Part XII of the Civil Services (Classification, Control
and Appeal) Rules relating to Conduct and Discipline
includes rule 49 which sets out the various penalties to
which a member of the services can be subjected for
indiscipline and misconduct. They are seven in number and
include censure, suspension, reduction in rank, removal from
service and dismissal from service. The Act of 1935
selected only two of these possible penalties as serious
enough to merit statutory safeguards, namely reduction in
rank and dismissal from service. ‘The Constitution has
added a third to the list. The distinction which is drawn
between the two is explained in rule 49. There is first
removal from service “which does not disqualify from future
employment ” and there is next dismissal from service “which
ordinarily disqualifies from future employment.”
Then follows an Explanation:

The discharge-

(c) of a person engaged under contract, in accordance
with the terms of his contract, does not amount to removal
or dismissal within the meaning of this rule.”
These terms are used in the same sense in article 3ll.
It follows that the article has no application here and so
no question of discrimination arises, for the “law” whose
protection the petitioner seeks has no application to him.
There was no compulsion on the petitioner to enter into
the contract he did. He was as free under the law as any
other person to accept or to reject the
660
offer which was made to him. Having accepted, he still has
open to him all the right-, and remedies available to other
persons similarly situated -to enforce any rights under his
contract which have been denied to him, assuming there are
any, and to pursue in the ordinary courts of the land such
remedies for a breach as are open to him to exactly the same
extent as other persons similarly situated. He has not been
discriminated against and he has not been denied the
protection of any laws which others similarly situated could
claim. The remedy of a writ is misconceived.
Article 16(1) is equally inapplicable. The whole matter
rests in contract. When the petitioner’s first contract
(the five year one) came to an end, he was not a permanent
Government servant and Government was not bound either to
re-employ him or to continue him in service. On the other
hand, it was open to Government to make him the offer it did
of a continuation of his employment on a temporary and
contractual basis. Though the employment was continued, it
was in point of fact, and in the eyes of the law, under a
new and fresh contract which was quite separate and distinct
from the old even though many of its terms were the same.
Article 16(1) deals with equality of opportunity in all
matters relating to employment or appointment to any office
under the State. The petitioner has not been denied any
opportunity of employment or of appointment. He has been
treated just like any other person to whom an offer of
temporary employment under these conditions was made.

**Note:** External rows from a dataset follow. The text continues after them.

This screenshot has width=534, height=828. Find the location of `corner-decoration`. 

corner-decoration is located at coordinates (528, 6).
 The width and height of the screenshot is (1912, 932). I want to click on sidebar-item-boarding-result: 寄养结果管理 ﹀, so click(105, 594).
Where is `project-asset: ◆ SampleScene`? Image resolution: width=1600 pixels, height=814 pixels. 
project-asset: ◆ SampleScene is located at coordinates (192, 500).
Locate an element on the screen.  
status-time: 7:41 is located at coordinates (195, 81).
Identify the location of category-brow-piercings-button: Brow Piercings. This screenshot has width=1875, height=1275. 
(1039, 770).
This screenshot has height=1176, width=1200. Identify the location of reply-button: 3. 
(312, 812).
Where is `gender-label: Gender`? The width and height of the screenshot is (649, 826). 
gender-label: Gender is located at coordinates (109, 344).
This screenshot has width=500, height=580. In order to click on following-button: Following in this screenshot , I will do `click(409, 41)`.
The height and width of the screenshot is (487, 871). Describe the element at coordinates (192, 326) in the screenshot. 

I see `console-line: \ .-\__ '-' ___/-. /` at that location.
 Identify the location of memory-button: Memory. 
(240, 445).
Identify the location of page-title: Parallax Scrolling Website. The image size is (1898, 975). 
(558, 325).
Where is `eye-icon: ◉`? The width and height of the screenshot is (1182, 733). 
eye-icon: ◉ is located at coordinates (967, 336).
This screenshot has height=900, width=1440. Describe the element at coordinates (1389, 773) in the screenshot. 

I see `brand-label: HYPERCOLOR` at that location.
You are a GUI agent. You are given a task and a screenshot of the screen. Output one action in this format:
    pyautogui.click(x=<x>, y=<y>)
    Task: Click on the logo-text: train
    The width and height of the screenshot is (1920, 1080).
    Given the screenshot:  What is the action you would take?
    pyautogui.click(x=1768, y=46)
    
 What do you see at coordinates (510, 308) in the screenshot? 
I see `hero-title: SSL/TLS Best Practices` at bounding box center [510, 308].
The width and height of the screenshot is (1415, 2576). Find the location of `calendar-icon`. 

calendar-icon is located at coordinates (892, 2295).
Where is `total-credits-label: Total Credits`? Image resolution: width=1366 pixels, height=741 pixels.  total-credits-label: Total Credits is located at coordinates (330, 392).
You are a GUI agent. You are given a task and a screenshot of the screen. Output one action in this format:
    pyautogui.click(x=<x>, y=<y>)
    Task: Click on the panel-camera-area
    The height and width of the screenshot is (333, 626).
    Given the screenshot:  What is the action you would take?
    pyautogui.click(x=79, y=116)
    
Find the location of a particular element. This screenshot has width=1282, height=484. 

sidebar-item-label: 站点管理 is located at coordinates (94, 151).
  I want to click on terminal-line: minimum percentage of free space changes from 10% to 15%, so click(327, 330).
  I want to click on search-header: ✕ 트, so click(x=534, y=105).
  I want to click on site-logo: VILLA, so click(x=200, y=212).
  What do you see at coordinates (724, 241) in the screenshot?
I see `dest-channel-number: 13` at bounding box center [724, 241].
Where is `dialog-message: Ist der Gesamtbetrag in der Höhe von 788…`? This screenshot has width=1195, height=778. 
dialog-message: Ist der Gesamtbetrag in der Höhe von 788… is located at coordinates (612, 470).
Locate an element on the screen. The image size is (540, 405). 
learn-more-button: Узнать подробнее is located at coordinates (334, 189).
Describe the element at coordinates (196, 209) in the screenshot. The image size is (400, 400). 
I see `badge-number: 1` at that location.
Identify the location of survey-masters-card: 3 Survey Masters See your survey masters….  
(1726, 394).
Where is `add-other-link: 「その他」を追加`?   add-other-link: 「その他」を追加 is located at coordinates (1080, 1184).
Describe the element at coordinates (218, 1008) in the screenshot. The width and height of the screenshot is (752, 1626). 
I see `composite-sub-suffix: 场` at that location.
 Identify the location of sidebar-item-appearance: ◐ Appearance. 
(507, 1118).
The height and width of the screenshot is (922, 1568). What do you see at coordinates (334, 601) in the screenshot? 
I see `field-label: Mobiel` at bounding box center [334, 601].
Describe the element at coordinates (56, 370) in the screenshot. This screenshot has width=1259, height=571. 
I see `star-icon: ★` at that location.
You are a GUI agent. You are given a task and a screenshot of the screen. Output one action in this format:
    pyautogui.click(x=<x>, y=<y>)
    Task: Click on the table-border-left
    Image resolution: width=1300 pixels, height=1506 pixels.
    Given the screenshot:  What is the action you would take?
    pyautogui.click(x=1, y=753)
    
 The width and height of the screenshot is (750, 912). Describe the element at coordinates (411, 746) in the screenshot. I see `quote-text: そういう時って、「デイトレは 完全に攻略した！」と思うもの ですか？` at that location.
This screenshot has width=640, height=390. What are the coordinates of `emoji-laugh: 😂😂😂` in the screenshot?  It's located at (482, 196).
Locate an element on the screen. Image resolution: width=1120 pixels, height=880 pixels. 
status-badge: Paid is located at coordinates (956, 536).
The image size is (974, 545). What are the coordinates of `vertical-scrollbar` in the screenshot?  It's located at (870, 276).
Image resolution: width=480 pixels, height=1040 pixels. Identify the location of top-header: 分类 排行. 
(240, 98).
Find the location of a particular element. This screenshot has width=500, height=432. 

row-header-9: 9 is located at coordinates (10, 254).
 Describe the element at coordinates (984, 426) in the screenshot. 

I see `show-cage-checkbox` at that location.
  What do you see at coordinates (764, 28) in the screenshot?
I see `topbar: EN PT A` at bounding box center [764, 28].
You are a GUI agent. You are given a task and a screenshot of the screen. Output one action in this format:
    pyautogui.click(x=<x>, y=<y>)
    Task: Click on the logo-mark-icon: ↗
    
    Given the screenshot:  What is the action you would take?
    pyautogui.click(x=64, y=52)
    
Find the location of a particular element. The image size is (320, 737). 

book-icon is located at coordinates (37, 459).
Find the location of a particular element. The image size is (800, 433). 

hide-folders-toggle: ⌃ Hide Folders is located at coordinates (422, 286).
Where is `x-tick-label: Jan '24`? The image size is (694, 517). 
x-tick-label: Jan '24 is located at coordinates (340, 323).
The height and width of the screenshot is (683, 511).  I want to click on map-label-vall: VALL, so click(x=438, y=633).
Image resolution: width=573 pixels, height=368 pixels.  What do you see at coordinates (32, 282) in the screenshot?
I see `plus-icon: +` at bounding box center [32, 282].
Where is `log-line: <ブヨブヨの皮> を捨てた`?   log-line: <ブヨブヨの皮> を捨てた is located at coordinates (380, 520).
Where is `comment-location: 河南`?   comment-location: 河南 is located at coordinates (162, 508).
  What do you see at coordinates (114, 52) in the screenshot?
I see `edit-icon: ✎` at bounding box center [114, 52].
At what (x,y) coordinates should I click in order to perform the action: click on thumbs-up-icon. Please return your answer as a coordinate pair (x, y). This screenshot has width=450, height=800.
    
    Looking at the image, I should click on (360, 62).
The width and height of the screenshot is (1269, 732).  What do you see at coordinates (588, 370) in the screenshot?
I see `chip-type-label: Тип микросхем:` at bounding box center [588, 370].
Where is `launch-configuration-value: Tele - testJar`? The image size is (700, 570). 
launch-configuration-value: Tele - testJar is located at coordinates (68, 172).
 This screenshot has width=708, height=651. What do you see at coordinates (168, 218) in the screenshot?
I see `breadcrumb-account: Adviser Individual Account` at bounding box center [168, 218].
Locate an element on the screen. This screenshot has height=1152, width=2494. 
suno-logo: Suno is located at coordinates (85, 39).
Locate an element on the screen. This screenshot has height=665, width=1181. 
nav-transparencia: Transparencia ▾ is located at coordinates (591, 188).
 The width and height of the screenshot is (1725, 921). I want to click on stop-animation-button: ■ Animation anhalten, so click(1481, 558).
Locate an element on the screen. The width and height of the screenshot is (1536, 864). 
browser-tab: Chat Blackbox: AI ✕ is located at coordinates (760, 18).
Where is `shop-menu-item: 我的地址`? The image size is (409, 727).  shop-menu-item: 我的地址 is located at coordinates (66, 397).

His
grievance, when analysed, is not one of personal
differentiation but is against an offer of temporary
employment on special terms as opposed to permanent
employment. But of course the State can enter into
contracts of temporary employment and impose special terms
in each case, provided they are not inconsistent with the
Constitution, and those who choose to accept those terms and
enter into the contract are bound by them, even as the State
is bound. When the employment is permanent there are
certain statutory guarantees but in the absence of
661
any such limitations government is, subject to the
qualification mentioned above, as free to make special,
contracts of, service with temporary employees, engaged in,
works of a temporary nature, as any other employer.
Various matters relating to the merits of the case were
referred to but we express no opinion about whether the
petitioner has other rights which he can enforce in other
ways. We are dealing here with a writ under article 32 to
enforce a fundamental right and the only point we decide is
that no fundamental right has been infringed.
When the matter was first argued we had decided not to
make any order about costs but now that the petitioner has
persisted in reopening the case and calling the learned
Attorney-General here for a second time, we have no
alternative but to dismiss the petition with costs.

Petition dismissed.

Agent for the petitioner: Bajinder Narain.